Every line from the one bearing "The image size is (760, 456)." through the last line of the records below is to be output exactly, and no other line; leave out the pictures.

Stored items:

* * * * * * * * *

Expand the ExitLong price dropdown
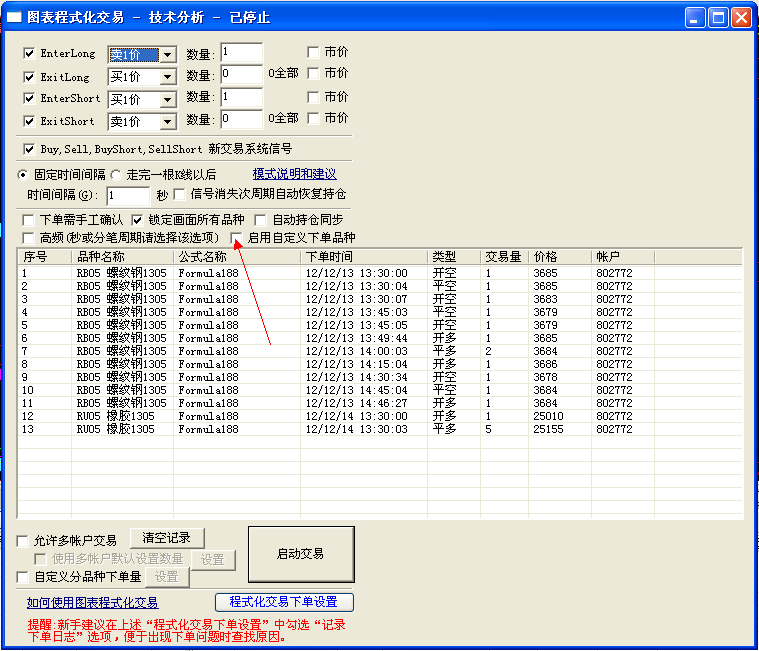759x651 pixels. (x=167, y=77)
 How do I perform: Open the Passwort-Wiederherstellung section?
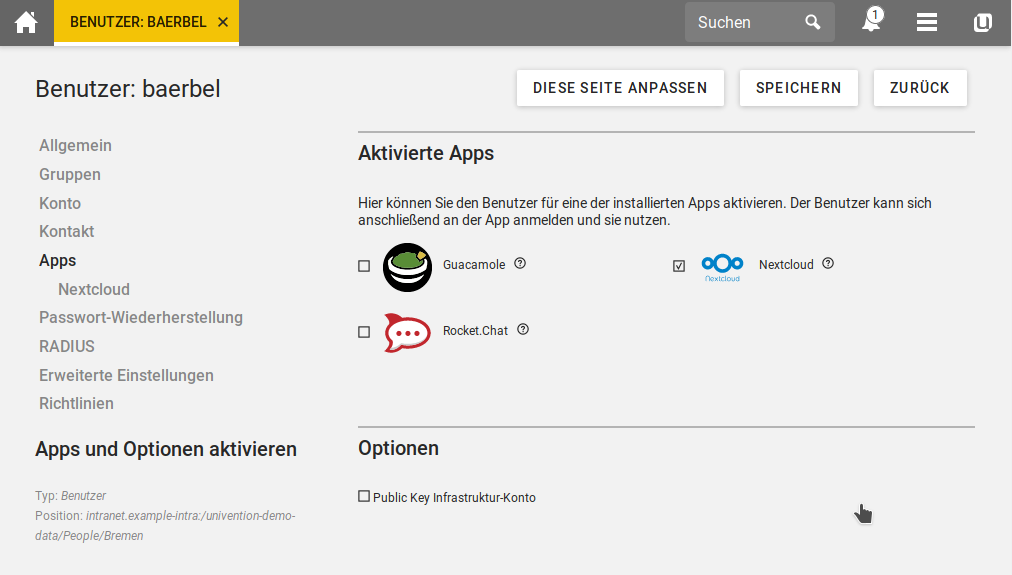pyautogui.click(x=141, y=317)
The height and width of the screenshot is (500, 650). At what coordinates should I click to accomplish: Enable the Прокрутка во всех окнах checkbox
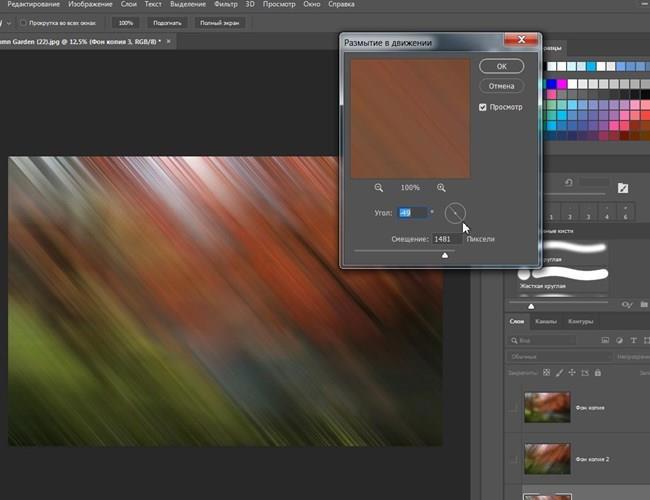(x=23, y=21)
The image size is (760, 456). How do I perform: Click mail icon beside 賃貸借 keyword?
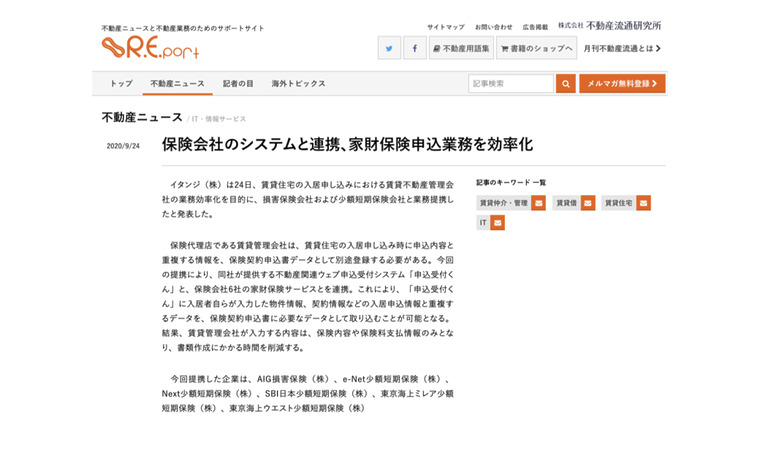(588, 203)
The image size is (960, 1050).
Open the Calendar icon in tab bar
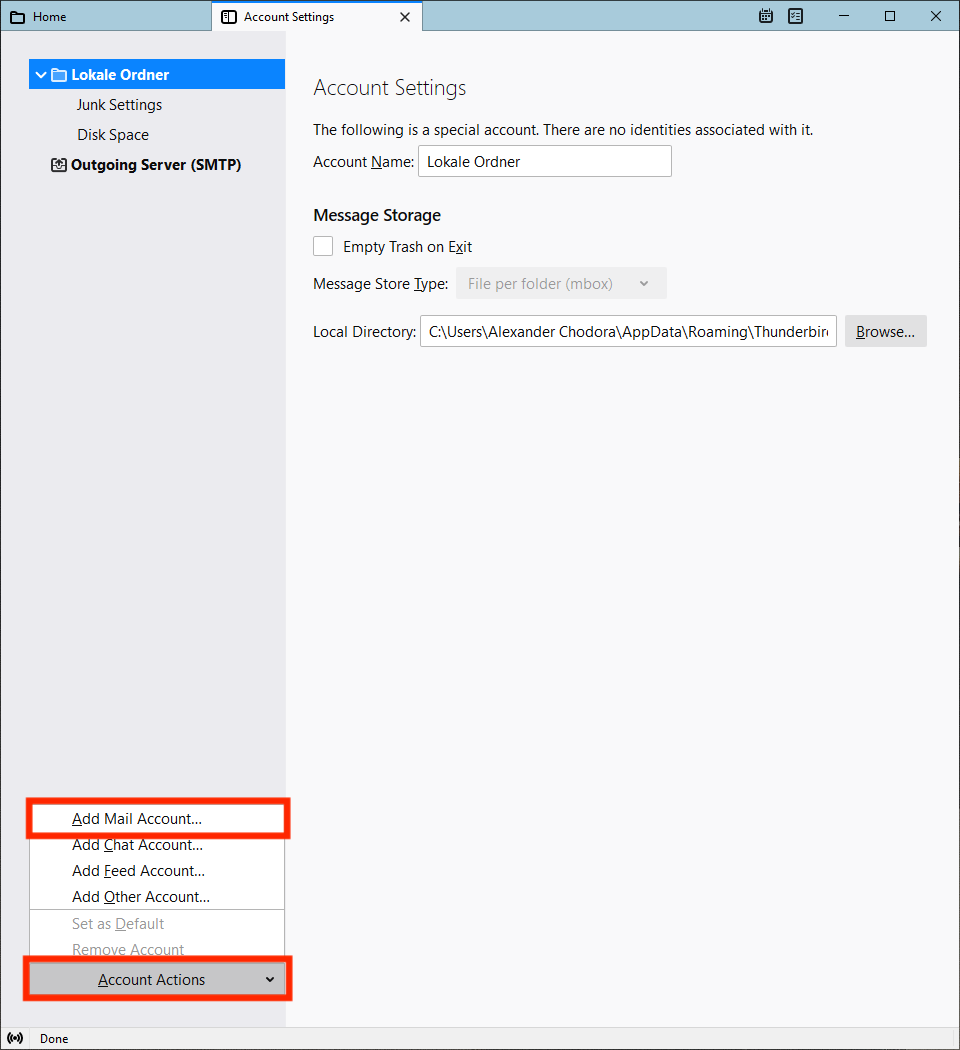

* * * * * * * * *

→ COMPLETED TASK
The image size is (760, 456). How do I perform: Click mail icon beside 賃貸借 keyword?
(588, 203)
The image size is (960, 1050).
Open the Calendar icon in tab bar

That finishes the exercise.